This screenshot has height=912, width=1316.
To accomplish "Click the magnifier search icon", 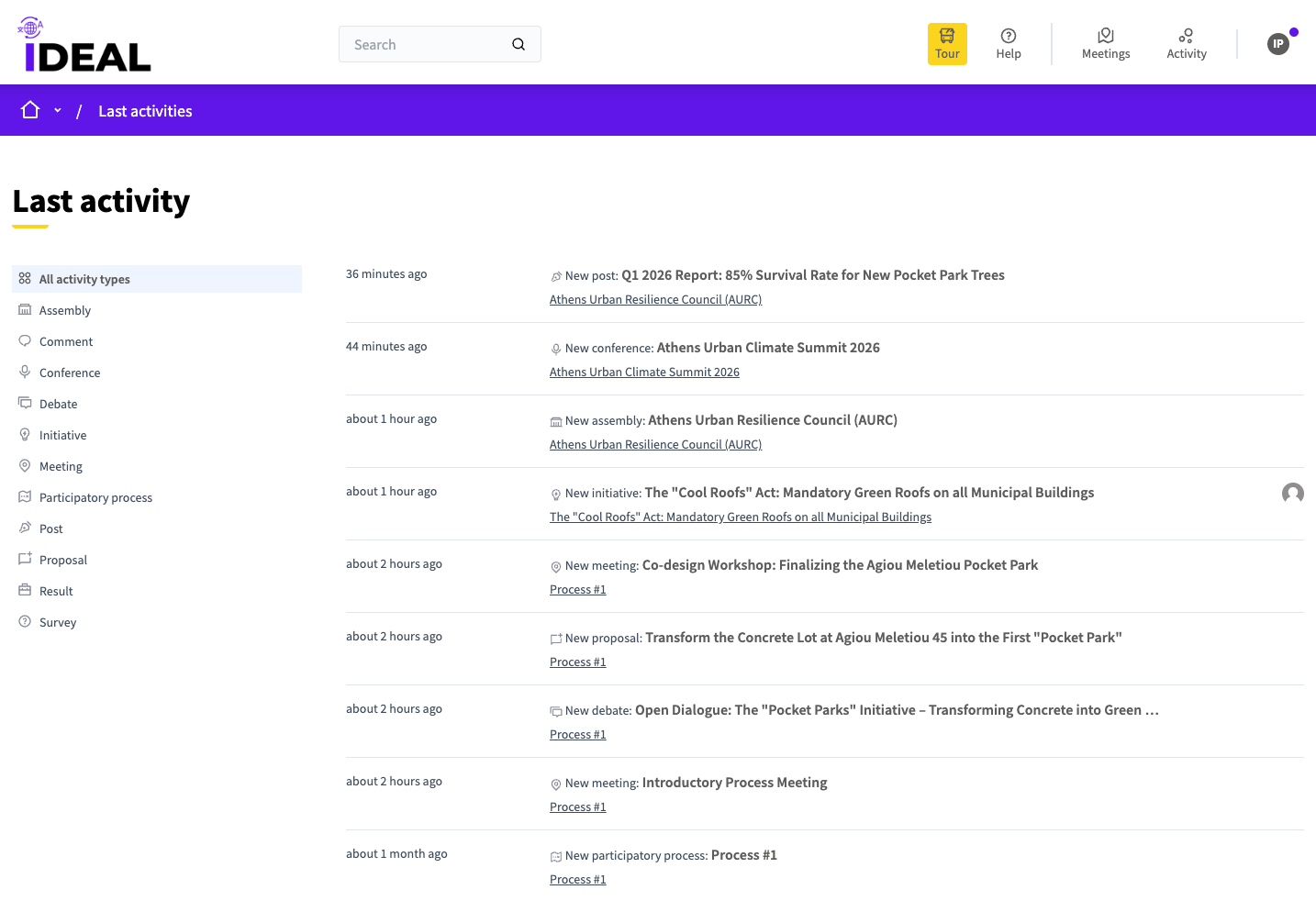I will pos(519,44).
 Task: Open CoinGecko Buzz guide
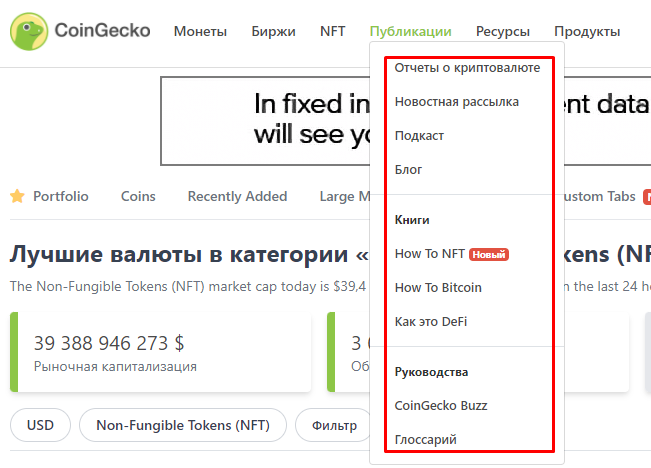tap(441, 406)
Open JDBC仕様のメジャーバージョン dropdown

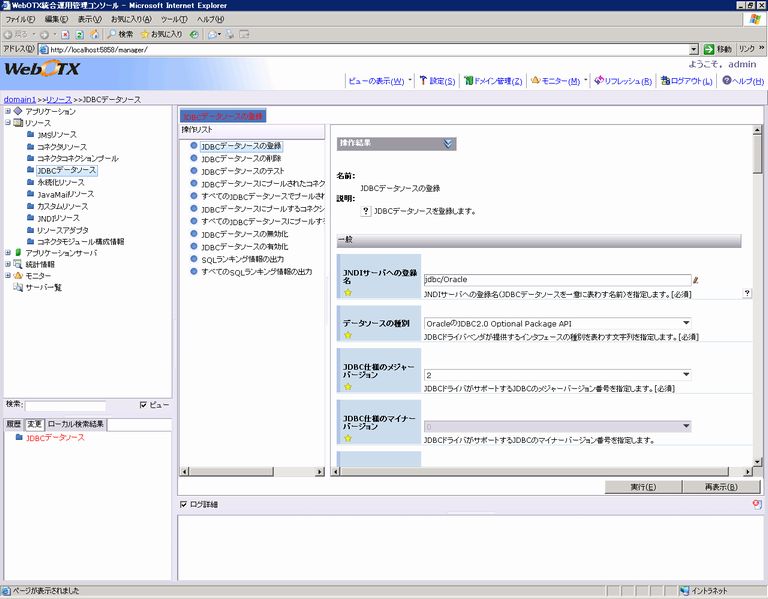685,375
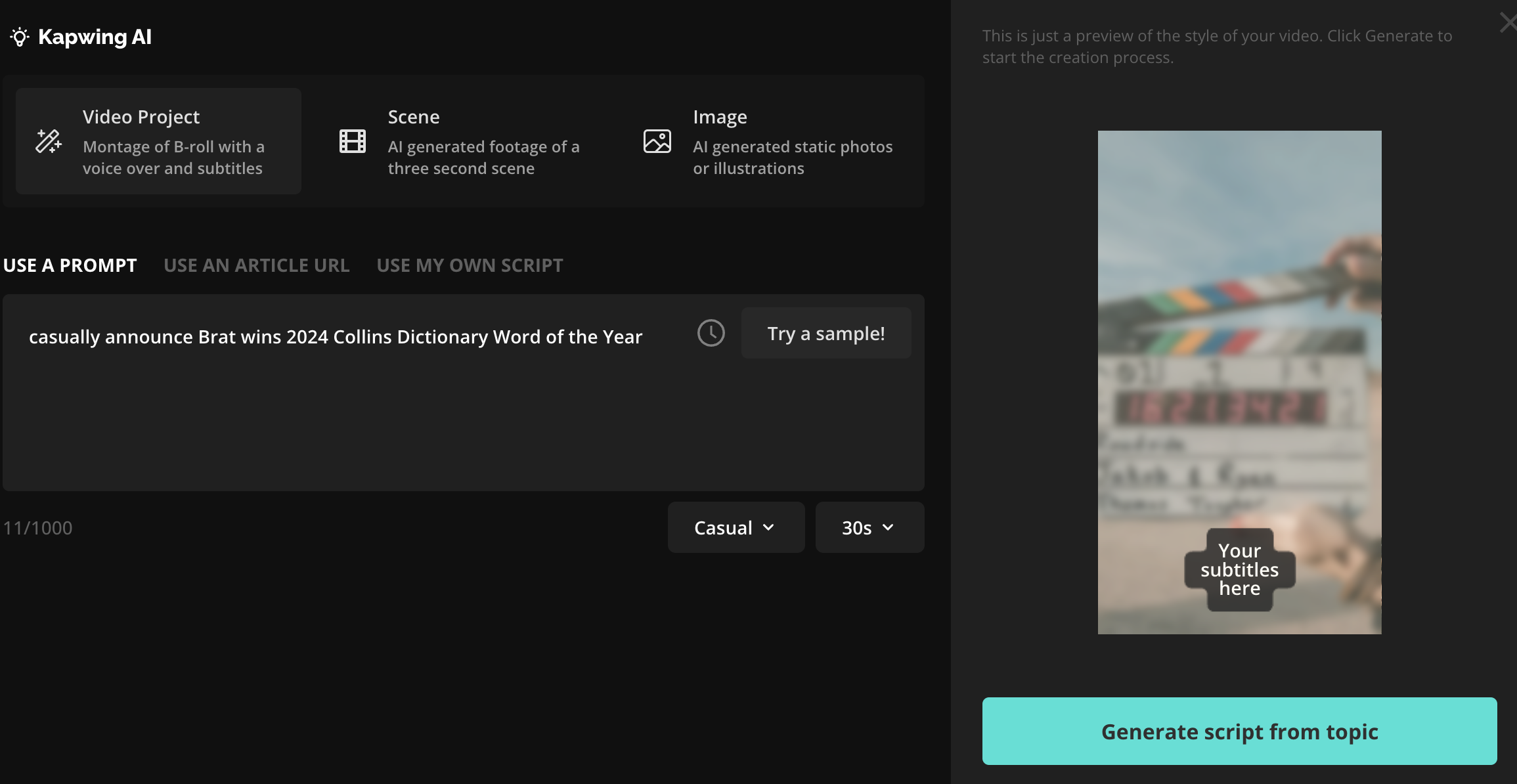
Task: Switch to Use an Article URL tab
Action: pyautogui.click(x=256, y=265)

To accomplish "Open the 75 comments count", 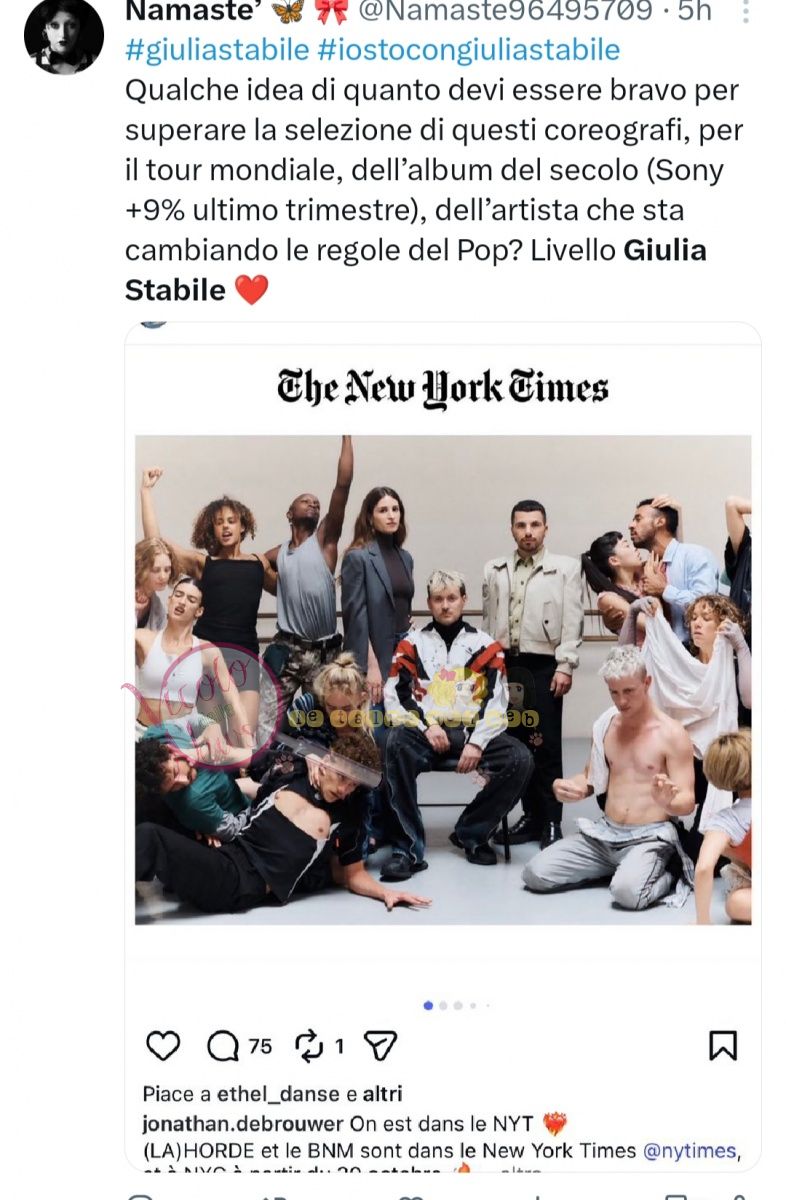I will 260,1046.
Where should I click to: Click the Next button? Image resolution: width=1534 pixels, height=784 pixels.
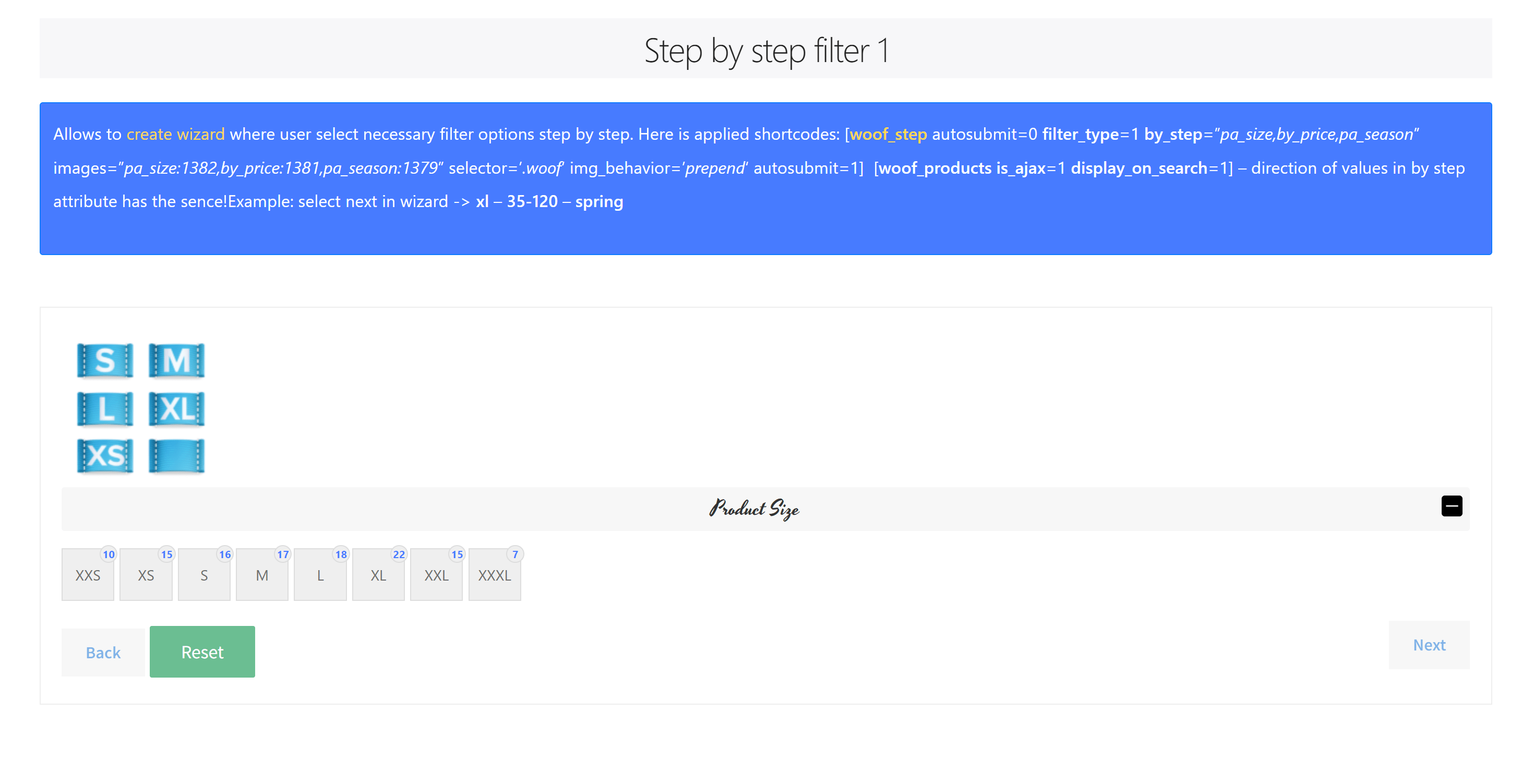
---*---
» **EXERCISE**:
Extract each line from the listing above that contains the string "width". Matching is case-sensitive.

» **THE OUTPUT**:
This screenshot has height=912, width=1316.
Where should I click to: Click the Next button? Image resolution: width=1534 pixels, height=784 pixels.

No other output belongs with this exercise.